→ **Entries shown**:

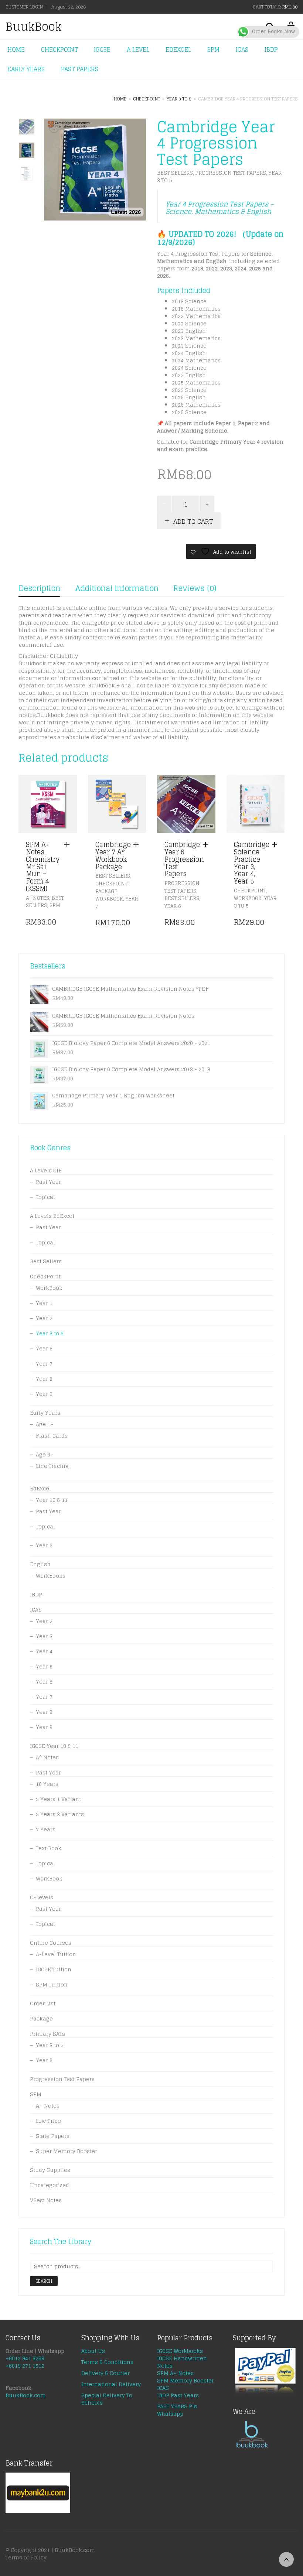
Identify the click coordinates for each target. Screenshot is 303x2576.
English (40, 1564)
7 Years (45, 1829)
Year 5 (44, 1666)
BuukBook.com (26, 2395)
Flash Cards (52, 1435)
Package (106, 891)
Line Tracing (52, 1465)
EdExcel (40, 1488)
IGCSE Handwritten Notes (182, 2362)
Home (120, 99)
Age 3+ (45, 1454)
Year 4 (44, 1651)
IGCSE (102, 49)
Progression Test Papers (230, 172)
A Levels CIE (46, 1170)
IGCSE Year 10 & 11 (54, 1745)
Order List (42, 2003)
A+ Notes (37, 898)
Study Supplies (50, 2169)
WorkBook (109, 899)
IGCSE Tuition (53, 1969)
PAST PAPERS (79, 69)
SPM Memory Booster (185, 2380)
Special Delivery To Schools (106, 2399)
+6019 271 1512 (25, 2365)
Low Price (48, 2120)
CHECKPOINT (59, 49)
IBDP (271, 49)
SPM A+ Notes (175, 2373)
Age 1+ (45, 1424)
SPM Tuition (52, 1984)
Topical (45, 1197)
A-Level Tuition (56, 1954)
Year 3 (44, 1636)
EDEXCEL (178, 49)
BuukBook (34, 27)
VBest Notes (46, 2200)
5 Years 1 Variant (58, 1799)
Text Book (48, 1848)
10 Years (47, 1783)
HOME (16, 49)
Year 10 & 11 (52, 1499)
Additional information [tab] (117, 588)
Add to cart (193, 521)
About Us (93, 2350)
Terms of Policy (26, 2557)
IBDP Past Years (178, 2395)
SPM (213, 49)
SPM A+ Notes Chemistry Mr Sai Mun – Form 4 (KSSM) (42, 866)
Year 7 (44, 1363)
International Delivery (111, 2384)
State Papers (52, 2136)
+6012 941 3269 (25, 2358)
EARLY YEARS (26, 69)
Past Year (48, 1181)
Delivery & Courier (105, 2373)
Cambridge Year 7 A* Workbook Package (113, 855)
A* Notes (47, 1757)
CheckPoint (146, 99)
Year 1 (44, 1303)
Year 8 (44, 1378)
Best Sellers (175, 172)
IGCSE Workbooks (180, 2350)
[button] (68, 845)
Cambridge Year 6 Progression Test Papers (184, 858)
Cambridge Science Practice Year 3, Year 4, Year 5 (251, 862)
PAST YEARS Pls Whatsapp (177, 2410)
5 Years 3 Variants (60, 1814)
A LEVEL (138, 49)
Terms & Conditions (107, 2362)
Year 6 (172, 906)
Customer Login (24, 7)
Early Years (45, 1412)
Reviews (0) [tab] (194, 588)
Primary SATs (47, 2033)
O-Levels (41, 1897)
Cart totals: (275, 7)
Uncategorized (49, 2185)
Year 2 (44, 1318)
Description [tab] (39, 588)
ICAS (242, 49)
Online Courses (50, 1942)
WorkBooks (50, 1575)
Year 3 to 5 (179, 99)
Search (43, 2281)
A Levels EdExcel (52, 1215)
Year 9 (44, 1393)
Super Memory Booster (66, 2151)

→ **What you will do**: Without copying any picture, repeat all of the entries exactly.

→ **Written response**:
Identify the click coordinates for each target. Screenshot is 303x2576.
English (40, 1564)
7 Years (45, 1829)
Year 5 (44, 1666)
BuukBook.com (26, 2395)
Flash Cards (52, 1435)
Package (106, 891)
Line Tracing (52, 1465)
EdExcel (40, 1488)
IGCSE Handwritten Notes (182, 2362)
Home (120, 99)
Age 3+ (45, 1454)
Year 4 (44, 1651)
IGCSE (102, 49)
Progression Test Papers (230, 172)
A Levels CIE (46, 1170)
IGCSE Year 10 & 11 (54, 1745)
Order List (42, 2003)
A+ Notes (37, 898)
Study Supplies (50, 2169)
WorkBook (109, 899)
IGCSE Tuition (53, 1969)
PAST PAPERS (79, 69)
SPM Memory Booster (185, 2380)
Special Delivery To Schools (106, 2399)
+6019 271 1512 (25, 2365)
Low Price (48, 2120)
CHECKPOINT (59, 49)
IBDP (271, 49)
SPM A+ Notes (175, 2373)
Age 1+ (45, 1424)
SPM Tuition (52, 1984)
Topical (45, 1197)
A-Level Tuition (56, 1954)
Year 3 (44, 1636)
EDEXCEL (178, 49)
BuukBook (34, 27)
VBest Notes (46, 2200)
5 Years 1 Variant (58, 1799)
Text Book (48, 1848)
10 Years (47, 1783)
HOME (16, 49)
Year 10 & 11 (52, 1499)
Additional information [tab] (117, 588)
Add to cart (193, 521)
About Us (93, 2350)
Terms of Policy (26, 2557)
IBDP Past Years (178, 2395)
SPM (213, 49)
SPM A+ Notes Chemistry Mr Sai Mun – Form 4 (KSSM) (42, 866)
Year 7 (44, 1363)
International Delivery (111, 2384)
State Papers (52, 2136)
+6012 941 3269 (25, 2358)
EARLY YEARS (26, 69)
Past Year (48, 1181)
Delivery & Courier (105, 2373)
Cambridge Year 7 A* Workbook Package (113, 855)
A* Notes (47, 1757)
CheckPoint (146, 99)
Year 1 (44, 1303)
Year 8 (44, 1378)
Best Sellers (175, 172)
IGCSE Workbooks (180, 2350)
[button] (68, 845)
Cambridge Year 6 Progression Test Papers (184, 858)
Cambridge Science Practice Year 3, Year 4, Year 5 (251, 862)
PAST YEARS Pls Whatsapp (177, 2410)
5 Years 3 Variants (60, 1814)
A LEVEL (138, 49)
Terms & Conditions (107, 2362)
Year 6 (172, 906)
Customer Login (24, 7)
Early Years (45, 1412)
Reviews (0) [tab] (194, 588)
Primary SATs (47, 2033)
O-Levels (41, 1897)
Cart totals: (275, 7)
Uncategorized (49, 2185)
Year 2 (44, 1318)
Description [tab] (39, 588)
ICAS (242, 49)
Online Courses (50, 1942)
WorkBooks (50, 1575)
Year 3 to 5 (179, 99)
Search (43, 2281)
A Levels EdExcel (52, 1215)
Year 9 (44, 1393)
Super Memory Booster (66, 2151)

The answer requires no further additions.